Ground posts–or posts that are seated in concrete below ground level–are notorious for working themselves loose over time. Whether a ground post is holding up a mailbox, a section of fence, or a porch handrail, leverage will eventually cause it to sag or wobble.
This article will show you one great trick for making your ground posts as strong as possible! I’ve included a short video tutorial as well.
(The ground post I’m strengthening in this project happens to be holding up the lower end of a handrail, but it’s important to note that this trick will work for any situation where you’re seating posts below grade in concrete bases.)
Drill (or) Driver
4×4 Treated Post
3″ Exterior Screws
50 lb. Bag Concrete
(Tools and materials are linked below strictly for informational purposes–no marketing revenue is generated through these links.)
1. Why Posts Wobble
It’s rare that I grab a handrail leading down a flight of exterior steps and don’t feel it shake in my hand. This is because posts situated in the ground typically have far less support than posts attached to structural portions of a deck, porch or house.

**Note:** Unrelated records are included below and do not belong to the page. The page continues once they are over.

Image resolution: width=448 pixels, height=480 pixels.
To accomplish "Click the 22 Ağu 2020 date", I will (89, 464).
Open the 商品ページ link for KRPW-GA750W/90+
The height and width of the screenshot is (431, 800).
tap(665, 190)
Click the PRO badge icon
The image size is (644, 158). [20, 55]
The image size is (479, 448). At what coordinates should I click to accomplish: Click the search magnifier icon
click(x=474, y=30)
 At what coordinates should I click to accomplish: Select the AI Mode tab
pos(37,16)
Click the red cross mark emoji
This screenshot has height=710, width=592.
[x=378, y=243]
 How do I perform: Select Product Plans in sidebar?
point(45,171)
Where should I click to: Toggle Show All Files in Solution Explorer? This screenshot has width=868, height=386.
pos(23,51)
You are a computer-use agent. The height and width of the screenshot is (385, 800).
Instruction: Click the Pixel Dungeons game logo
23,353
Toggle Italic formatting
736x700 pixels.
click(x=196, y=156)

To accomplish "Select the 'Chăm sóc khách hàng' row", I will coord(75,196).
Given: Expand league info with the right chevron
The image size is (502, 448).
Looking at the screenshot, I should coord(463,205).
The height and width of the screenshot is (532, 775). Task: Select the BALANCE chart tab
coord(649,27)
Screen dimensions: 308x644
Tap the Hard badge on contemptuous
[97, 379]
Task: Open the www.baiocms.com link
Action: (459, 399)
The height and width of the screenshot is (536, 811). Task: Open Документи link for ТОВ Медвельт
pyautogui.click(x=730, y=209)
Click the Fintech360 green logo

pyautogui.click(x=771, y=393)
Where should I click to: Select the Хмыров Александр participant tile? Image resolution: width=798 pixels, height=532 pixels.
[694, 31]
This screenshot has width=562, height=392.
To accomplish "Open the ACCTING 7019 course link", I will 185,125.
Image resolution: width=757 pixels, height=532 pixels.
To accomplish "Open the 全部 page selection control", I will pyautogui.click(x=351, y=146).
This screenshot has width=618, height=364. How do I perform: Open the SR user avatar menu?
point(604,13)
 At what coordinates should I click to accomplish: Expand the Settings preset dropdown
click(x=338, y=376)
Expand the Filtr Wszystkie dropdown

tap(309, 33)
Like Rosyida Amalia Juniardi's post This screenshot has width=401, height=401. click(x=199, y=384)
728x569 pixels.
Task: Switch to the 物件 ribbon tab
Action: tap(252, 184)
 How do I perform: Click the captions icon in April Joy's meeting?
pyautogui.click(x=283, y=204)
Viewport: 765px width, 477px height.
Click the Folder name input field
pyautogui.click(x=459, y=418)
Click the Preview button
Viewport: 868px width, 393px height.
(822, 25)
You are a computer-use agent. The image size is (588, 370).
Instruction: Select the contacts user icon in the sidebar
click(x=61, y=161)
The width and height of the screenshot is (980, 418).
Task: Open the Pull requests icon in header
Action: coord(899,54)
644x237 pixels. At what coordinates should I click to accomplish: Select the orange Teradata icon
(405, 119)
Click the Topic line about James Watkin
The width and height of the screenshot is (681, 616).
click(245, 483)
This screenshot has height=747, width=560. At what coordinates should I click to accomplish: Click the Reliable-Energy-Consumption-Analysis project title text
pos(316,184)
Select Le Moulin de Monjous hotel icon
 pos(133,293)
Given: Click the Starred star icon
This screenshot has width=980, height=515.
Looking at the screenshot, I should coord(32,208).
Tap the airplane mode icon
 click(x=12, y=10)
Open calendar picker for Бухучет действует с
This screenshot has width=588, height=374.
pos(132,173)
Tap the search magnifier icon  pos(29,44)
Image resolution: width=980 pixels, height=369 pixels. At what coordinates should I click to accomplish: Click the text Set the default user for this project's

These ground posts are at least partially anchored in concrete bases. As the posts shrink, or experience too much leverage from people leaning on the handrail, they tend to loosen the bond of the concrete surrounding them. This effect only worsens as both concrete and post continue to erode over time.
The technique I’m going to show is a really great trick for preventing this problem. And it only requires a handful of exterior screws!
2. Mark Ground Level On Post
I’m pre-supposing here that the hole for your post has already been dug, and the post has been cut to length. (As a general rule, you want up to 1/3 of the post height situated below ground level. I tend to make mine at least 20″ deep.)
Just drop the post into the hole and make sure it’s standing vertically. Use a pencil to draw a line on all four faces of the post at ground level. Then, lift the post back out and find a good place to lay it down, preferably on a work table.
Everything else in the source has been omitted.